Work to complete
1/ Copy the passage on converting CodeLlama-7b-instruct for FasterTransformer word for word, from "I am running" up to and including "for the model.".
2/ Continue the passage on converting CodeLlama-7b-instruct for FasterTransformer from where it stops.

Document section
I am running my tests in a Docker container running an image built using the Dockerfile provided by this GitHub repo (i.e. by running make -C docker release_build). I am using an NVIDIA A100 40G GPU for my tests. I used Meta's pre-trained CodeLlama-7b-instruct model for the tests. The /tmp/CodeLlama/7B/hf is a directory containing both the Hugging Face PyTorch model and tokenizer files for the model.

We first convert the Hugging Face PyTorch model checkpoint to a FasterTransformer model checkpoint to prepare it for engine building with SmoothQuant and int8 KV cache features enabled:

python examples/llama/hf_llama_convert.py \
    --in-file /tmp/CodeLlama/7B/hf \
    --out-dir /tmp/CodeLlama/7B/ft/fp16_smoothquant_int8_kv_cache \
    --tensor-parallelism 1 \
    --processes $(nproc) \
    --storage-type fp16 \
    --smoothquant 0.5 \
    --calibrate-kv-cache

If the engine is built with this command, then running the script above does not result in GPU OOM.

Source data
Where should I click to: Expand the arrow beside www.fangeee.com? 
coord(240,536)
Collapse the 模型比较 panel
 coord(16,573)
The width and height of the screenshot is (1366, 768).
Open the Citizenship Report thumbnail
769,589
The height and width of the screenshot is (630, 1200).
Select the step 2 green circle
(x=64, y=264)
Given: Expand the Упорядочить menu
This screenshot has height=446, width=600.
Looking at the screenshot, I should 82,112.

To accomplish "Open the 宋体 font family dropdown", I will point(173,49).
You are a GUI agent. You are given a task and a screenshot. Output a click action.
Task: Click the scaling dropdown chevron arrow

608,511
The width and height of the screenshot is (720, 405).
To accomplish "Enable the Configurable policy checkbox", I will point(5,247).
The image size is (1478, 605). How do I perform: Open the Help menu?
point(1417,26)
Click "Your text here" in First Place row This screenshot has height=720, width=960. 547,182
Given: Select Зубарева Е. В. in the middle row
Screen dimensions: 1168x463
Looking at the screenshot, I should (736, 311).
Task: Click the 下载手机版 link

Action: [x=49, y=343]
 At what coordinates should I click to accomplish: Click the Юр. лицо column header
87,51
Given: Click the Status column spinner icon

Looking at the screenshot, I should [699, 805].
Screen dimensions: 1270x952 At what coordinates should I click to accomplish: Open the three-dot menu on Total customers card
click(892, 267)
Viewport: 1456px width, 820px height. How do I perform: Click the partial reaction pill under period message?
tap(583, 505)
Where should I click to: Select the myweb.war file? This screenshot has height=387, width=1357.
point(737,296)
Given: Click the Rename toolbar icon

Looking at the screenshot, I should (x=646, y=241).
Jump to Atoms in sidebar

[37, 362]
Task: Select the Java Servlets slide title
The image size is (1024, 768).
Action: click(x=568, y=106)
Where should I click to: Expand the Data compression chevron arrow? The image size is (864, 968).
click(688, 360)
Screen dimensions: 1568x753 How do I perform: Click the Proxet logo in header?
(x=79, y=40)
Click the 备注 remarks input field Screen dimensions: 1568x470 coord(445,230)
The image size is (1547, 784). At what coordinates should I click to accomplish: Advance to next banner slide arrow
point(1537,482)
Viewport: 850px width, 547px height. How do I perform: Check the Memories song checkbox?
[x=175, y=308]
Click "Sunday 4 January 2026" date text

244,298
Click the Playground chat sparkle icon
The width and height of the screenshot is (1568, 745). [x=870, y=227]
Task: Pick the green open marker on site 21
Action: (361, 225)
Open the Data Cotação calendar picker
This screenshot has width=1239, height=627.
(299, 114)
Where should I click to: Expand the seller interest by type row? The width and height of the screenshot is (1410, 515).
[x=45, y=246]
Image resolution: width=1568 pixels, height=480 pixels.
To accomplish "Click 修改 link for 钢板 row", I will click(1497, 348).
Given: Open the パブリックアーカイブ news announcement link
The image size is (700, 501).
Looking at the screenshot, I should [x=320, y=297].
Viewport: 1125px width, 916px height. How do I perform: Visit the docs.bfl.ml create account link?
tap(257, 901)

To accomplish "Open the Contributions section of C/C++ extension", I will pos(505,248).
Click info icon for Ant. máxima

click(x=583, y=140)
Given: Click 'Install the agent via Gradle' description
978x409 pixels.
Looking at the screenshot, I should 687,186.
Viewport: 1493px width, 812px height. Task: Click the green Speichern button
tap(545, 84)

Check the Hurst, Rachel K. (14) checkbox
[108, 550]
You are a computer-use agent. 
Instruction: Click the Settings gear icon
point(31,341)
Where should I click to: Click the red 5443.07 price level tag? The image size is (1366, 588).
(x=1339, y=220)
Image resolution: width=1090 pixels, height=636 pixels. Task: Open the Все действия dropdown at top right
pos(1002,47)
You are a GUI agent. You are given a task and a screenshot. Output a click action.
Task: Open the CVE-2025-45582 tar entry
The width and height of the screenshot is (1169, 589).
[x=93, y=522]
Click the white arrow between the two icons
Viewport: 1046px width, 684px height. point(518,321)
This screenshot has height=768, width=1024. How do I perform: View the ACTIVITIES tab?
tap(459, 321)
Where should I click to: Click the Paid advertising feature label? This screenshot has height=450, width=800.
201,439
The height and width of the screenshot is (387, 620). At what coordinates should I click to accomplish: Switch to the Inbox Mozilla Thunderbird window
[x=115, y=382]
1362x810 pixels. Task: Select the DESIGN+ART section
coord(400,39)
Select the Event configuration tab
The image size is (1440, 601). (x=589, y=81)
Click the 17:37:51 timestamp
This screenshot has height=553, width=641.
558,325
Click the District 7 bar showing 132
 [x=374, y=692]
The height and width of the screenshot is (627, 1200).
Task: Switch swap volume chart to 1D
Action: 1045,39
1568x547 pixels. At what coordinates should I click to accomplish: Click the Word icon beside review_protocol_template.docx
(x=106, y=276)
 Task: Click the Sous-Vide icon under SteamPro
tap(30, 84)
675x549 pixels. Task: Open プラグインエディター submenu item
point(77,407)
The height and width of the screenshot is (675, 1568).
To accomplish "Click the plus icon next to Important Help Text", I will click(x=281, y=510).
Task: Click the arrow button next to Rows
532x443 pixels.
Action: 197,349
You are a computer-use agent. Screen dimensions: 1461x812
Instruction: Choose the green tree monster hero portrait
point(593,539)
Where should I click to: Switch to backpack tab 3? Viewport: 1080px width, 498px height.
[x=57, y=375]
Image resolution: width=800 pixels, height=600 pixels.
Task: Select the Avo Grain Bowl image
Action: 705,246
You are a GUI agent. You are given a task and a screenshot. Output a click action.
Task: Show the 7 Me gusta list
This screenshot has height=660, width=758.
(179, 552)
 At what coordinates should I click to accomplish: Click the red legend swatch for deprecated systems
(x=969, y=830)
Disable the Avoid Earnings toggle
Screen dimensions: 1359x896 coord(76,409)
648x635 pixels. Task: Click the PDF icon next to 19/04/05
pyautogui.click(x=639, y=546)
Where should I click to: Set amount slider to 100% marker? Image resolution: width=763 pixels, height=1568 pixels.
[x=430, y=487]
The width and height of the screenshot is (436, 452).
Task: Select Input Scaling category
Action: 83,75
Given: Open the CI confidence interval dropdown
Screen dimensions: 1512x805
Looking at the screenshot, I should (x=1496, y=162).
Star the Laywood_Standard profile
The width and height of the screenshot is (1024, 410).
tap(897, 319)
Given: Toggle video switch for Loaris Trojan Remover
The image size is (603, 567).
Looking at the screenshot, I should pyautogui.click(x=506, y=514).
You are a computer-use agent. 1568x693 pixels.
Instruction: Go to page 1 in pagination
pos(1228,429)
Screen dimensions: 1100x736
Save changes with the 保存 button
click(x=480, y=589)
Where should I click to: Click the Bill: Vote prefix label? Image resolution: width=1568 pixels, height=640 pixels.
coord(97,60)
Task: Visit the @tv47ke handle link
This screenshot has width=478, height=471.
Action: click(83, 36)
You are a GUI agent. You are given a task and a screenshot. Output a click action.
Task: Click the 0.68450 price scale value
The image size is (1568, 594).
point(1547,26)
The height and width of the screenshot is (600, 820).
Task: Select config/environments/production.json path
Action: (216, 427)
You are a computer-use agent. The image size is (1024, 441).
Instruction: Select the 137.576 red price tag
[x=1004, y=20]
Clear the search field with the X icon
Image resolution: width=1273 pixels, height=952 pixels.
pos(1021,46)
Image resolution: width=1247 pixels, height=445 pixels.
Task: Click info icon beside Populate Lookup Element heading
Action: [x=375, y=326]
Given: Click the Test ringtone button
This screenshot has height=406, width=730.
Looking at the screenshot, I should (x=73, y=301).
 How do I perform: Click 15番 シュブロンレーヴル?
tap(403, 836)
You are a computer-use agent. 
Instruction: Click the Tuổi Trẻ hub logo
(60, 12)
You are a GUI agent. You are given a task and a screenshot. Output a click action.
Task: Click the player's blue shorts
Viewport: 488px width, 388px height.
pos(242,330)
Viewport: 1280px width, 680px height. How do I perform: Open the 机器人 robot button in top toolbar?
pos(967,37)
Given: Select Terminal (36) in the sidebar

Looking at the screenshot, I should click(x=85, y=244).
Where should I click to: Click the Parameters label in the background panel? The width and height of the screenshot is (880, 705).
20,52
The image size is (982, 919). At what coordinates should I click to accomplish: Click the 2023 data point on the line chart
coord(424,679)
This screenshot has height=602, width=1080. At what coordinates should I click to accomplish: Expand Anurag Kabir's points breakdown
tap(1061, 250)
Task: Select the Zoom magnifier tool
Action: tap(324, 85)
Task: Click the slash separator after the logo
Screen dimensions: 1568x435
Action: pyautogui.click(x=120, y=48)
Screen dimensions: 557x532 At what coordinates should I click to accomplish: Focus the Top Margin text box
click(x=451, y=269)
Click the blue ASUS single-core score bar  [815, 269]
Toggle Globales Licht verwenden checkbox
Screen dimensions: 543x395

Responses to the tasks
1/
I am running my tests in a Docker container running an image built using the Dockerfile provided by this GitHub repo (i.e. by running make -C docker release_build). I am using an NVIDIA A100 40G GPU for my tests. I used Meta's pre-trained CodeLlama-7b-instruct model for the tests. The /tmp/CodeLlama/7B/hf is a directory containing both the Hugging Face PyTorch model and tokenizer files for the model.

2/
python examples/llama/build.py \
    --ft_model_dir /tmp/CodeLlama/7B/ft/fp16_smoothquant_int8_kv_cache/1-gpu/ \
    --output_dir /tmp/CodeLlama/7B/trt_engines/fp16_smoothquant_int8_kv_cache_paged_kv_cache/1-gpu/ \
    --dtype float16 \
    --remove_input_padding \
    --use_gpt_attention_plugin float16 \
    --use_gemm_plugin float16 \
    --use_rmsnorm_plugin float16 \
    --enable_context_fmha \
    --int8_kv_cache \
    --use_smooth_quant \
    --per_token \
    --per_channel \
    --rotary_base 1000000 \
    --vocab_size 32016 \
    --max_input_len 8192 \
    --max_output_len 4096

If you add --paged_kv_cache flag when building the engine, then running the script above leads to GPU OOM.

python examples/llama/build.py \
    --ft_model_dir /tmp/CodeLlama/7B/ft/fp16_smoothquant_int8_kv_cache/1-gpu/ \
    --output_dir /tmp/CodeLlama/7B/trt_engines/fp16_smoothquant_int8_kv_cache_paged_kv_cache/1-gpu/ \
    --dtype float16 \
    --remove_input_padding \
    --use_gpt_attention_plugin float16 \
    --use_gemm_plugin float16 \
    --use_rmsnorm_plugin float16 \
    --enable_context_fmha \
    --paged_kv_cache \
    --int8_kv_cache \
    --use_smooth_quant \
    --per_token \
    --per_channel \
    --rotary_base 1000000 \
    --vocab_size 32016 \
    --max_input_len 8192 \
    --max_output_len 4096
Tlntin commented 1 year ago

me too, so you need to use triton to deploy it, not python runtime.

juney-nvidia commented 1 year ago

@cody-moveworks

Thanks for summarizing the concrete steps of reproducing your issue.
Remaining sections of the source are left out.